[[ PROVIDED RECORDS, beginning ]]
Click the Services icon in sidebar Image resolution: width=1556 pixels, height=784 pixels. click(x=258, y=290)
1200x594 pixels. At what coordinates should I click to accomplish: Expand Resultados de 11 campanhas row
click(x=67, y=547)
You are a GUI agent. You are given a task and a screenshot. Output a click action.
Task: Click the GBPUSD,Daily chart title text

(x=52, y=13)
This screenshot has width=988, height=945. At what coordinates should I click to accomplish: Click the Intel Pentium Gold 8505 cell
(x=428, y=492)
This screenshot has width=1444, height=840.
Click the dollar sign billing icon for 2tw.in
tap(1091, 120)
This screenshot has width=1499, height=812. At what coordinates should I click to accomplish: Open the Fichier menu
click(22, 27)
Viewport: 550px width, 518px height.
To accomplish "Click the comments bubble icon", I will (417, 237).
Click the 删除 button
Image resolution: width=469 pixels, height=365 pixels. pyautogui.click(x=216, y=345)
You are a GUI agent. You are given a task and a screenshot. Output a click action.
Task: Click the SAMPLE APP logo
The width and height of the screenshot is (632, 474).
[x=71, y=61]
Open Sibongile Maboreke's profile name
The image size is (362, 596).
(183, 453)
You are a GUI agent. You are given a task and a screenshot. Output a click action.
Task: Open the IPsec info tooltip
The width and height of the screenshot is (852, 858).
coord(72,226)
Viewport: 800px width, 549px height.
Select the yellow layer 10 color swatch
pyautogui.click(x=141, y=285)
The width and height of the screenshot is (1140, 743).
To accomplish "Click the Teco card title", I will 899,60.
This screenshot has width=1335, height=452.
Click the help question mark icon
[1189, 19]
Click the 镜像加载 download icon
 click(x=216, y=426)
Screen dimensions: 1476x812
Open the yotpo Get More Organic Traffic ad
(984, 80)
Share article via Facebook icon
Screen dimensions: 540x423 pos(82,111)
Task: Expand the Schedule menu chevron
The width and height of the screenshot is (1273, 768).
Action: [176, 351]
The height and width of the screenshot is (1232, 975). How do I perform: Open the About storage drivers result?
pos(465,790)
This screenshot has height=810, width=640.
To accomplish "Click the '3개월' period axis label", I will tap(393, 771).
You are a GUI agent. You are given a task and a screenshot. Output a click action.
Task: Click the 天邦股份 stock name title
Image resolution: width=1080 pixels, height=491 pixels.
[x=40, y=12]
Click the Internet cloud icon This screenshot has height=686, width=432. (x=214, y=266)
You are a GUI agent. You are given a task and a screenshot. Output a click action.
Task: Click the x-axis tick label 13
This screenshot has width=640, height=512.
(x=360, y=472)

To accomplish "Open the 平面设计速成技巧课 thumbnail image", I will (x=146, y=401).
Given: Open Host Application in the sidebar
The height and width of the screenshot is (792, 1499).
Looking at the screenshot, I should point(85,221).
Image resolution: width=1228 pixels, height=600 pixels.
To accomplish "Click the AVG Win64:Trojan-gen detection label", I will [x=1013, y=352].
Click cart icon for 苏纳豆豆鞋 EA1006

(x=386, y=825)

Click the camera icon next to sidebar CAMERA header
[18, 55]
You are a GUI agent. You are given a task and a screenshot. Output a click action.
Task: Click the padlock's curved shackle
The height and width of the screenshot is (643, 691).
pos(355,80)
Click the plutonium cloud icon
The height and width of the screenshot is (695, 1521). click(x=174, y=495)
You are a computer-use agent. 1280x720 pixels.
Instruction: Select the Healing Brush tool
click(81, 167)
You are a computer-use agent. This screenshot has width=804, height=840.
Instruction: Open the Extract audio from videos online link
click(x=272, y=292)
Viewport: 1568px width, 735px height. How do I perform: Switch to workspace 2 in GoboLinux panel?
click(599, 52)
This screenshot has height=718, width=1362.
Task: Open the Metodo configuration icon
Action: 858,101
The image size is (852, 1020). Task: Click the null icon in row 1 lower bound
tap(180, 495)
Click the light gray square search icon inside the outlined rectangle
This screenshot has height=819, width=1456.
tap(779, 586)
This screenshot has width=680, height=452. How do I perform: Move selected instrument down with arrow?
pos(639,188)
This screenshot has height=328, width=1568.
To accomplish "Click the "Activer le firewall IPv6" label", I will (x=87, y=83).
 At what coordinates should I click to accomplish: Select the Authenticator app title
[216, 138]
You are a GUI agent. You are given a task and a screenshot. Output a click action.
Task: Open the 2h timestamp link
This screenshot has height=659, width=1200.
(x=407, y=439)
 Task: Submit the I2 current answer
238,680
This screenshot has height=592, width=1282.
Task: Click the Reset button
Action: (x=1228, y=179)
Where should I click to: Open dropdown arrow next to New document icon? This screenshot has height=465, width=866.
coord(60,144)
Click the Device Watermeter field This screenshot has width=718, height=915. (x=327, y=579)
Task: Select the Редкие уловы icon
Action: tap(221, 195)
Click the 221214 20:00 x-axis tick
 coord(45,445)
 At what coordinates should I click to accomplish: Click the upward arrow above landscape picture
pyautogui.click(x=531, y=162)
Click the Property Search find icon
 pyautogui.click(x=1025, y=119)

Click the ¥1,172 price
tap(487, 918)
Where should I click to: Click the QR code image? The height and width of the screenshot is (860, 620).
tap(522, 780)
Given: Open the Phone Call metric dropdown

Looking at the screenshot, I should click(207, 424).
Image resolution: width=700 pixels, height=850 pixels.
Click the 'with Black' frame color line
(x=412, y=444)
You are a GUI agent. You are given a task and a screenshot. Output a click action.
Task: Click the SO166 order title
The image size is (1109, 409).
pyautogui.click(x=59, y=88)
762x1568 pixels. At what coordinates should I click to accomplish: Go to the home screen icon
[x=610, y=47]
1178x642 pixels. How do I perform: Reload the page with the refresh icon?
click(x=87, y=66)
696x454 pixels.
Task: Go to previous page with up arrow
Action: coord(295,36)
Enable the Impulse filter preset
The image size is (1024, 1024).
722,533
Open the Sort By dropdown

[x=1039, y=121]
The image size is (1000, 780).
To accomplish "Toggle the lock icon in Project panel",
[[ PROVIDED RECORDS, end ]]
◆ **TASK PROMPT**
Please reproduce all of the records exactly as they stand.

◆ **ANSWER TO THE PROBLEM**
Click the Services icon in sidebar Image resolution: width=1556 pixels, height=784 pixels. click(x=258, y=290)
1200x594 pixels. At what coordinates should I click to accomplish: Expand Resultados de 11 campanhas row
click(x=67, y=547)
You are a GUI agent. You are given a task and a screenshot. Output a click action.
Task: Click the GBPUSD,Daily chart title text

(x=52, y=13)
This screenshot has width=988, height=945. At what coordinates should I click to accomplish: Click the Intel Pentium Gold 8505 cell
(x=428, y=492)
This screenshot has width=1444, height=840.
Click the dollar sign billing icon for 2tw.in
tap(1091, 120)
This screenshot has width=1499, height=812. At what coordinates should I click to accomplish: Open the Fichier menu
click(22, 27)
Viewport: 550px width, 518px height.
To accomplish "Click the comments bubble icon", I will (417, 237).
Click the 删除 button
Image resolution: width=469 pixels, height=365 pixels. pyautogui.click(x=216, y=345)
You are a GUI agent. You are given a task and a screenshot. Output a click action.
Task: Click the SAMPLE APP logo
The width and height of the screenshot is (632, 474).
[x=71, y=61]
Open Sibongile Maboreke's profile name
The image size is (362, 596).
(183, 453)
You are a GUI agent. You are given a task and a screenshot. Output a click action.
Task: Open the IPsec info tooltip
The width and height of the screenshot is (852, 858).
coord(72,226)
Viewport: 800px width, 549px height.
Select the yellow layer 10 color swatch
pyautogui.click(x=141, y=285)
The width and height of the screenshot is (1140, 743).
To accomplish "Click the Teco card title", I will 899,60.
This screenshot has width=1335, height=452.
Click the help question mark icon
[1189, 19]
Click the 镜像加载 download icon
 click(x=216, y=426)
Screen dimensions: 1476x812
Open the yotpo Get More Organic Traffic ad
(984, 80)
Share article via Facebook icon
Screen dimensions: 540x423 pos(82,111)
Task: Expand the Schedule menu chevron
The width and height of the screenshot is (1273, 768).
Action: [176, 351]
The height and width of the screenshot is (1232, 975). How do I perform: Open the About storage drivers result?
pos(465,790)
This screenshot has height=810, width=640.
To accomplish "Click the '3개월' period axis label", I will tap(393, 771).
You are a GUI agent. You are given a task and a screenshot. Output a click action.
Task: Click the 天邦股份 stock name title
Image resolution: width=1080 pixels, height=491 pixels.
[x=40, y=12]
Click the Internet cloud icon This screenshot has height=686, width=432. (x=214, y=266)
You are a GUI agent. You are given a task and a screenshot. Output a click action.
Task: Click the x-axis tick label 13
This screenshot has width=640, height=512.
(x=360, y=472)

To accomplish "Open the 平面设计速成技巧课 thumbnail image", I will (x=146, y=401).
Given: Open Host Application in the sidebar
The height and width of the screenshot is (792, 1499).
Looking at the screenshot, I should point(85,221).
Image resolution: width=1228 pixels, height=600 pixels.
To accomplish "Click the AVG Win64:Trojan-gen detection label", I will [x=1013, y=352].
Click cart icon for 苏纳豆豆鞋 EA1006

(x=386, y=825)

Click the camera icon next to sidebar CAMERA header
[18, 55]
You are a GUI agent. You are given a task and a screenshot. Output a click action.
Task: Click the padlock's curved shackle
The height and width of the screenshot is (643, 691).
pos(355,80)
Click the plutonium cloud icon
The height and width of the screenshot is (695, 1521). click(x=174, y=495)
You are a computer-use agent. 1280x720 pixels.
Instruction: Select the Healing Brush tool
click(81, 167)
You are a computer-use agent. This screenshot has width=804, height=840.
Instruction: Open the Extract audio from videos online link
click(x=272, y=292)
Viewport: 1568px width, 735px height. How do I perform: Switch to workspace 2 in GoboLinux panel?
click(599, 52)
This screenshot has height=718, width=1362.
Task: Open the Metodo configuration icon
Action: 858,101
The image size is (852, 1020). Task: Click the null icon in row 1 lower bound
tap(180, 495)
Click the light gray square search icon inside the outlined rectangle
This screenshot has height=819, width=1456.
tap(779, 586)
This screenshot has width=680, height=452. How do I perform: Move selected instrument down with arrow?
pos(639,188)
This screenshot has height=328, width=1568.
To accomplish "Click the "Activer le firewall IPv6" label", I will (x=87, y=83).
 At what coordinates should I click to accomplish: Select the Authenticator app title
[216, 138]
You are a GUI agent. You are given a task and a screenshot. Output a click action.
Task: Open the 2h timestamp link
This screenshot has height=659, width=1200.
(x=407, y=439)
 Task: Submit the I2 current answer
238,680
This screenshot has height=592, width=1282.
Task: Click the Reset button
Action: (x=1228, y=179)
Where should I click to: Open dropdown arrow next to New document icon? This screenshot has height=465, width=866.
coord(60,144)
Click the Device Watermeter field This screenshot has width=718, height=915. (x=327, y=579)
Task: Select the Редкие уловы icon
Action: tap(221, 195)
Click the 221214 20:00 x-axis tick
 coord(45,445)
 At what coordinates should I click to accomplish: Click the upward arrow above landscape picture
pyautogui.click(x=531, y=162)
Click the Property Search find icon
 pyautogui.click(x=1025, y=119)

Click the ¥1,172 price
tap(487, 918)
Where should I click to: Click the QR code image? The height and width of the screenshot is (860, 620).
tap(522, 780)
Given: Open the Phone Call metric dropdown

Looking at the screenshot, I should click(207, 424).
Image resolution: width=700 pixels, height=850 pixels.
Click the 'with Black' frame color line
(x=412, y=444)
You are a GUI agent. You are given a task and a screenshot. Output a click action.
Task: Click the SO166 order title
The image size is (1109, 409).
pyautogui.click(x=59, y=88)
762x1568 pixels. At what coordinates should I click to accomplish: Go to the home screen icon
[x=610, y=47]
1178x642 pixels. How do I perform: Reload the page with the refresh icon?
click(x=87, y=66)
696x454 pixels.
Task: Go to previous page with up arrow
Action: coord(295,36)
Enable the Impulse filter preset
The image size is (1024, 1024).
722,533
Open the Sort By dropdown

[x=1039, y=121]
The image size is (1000, 780).
To accomplish "Toggle the lock icon in Project panel",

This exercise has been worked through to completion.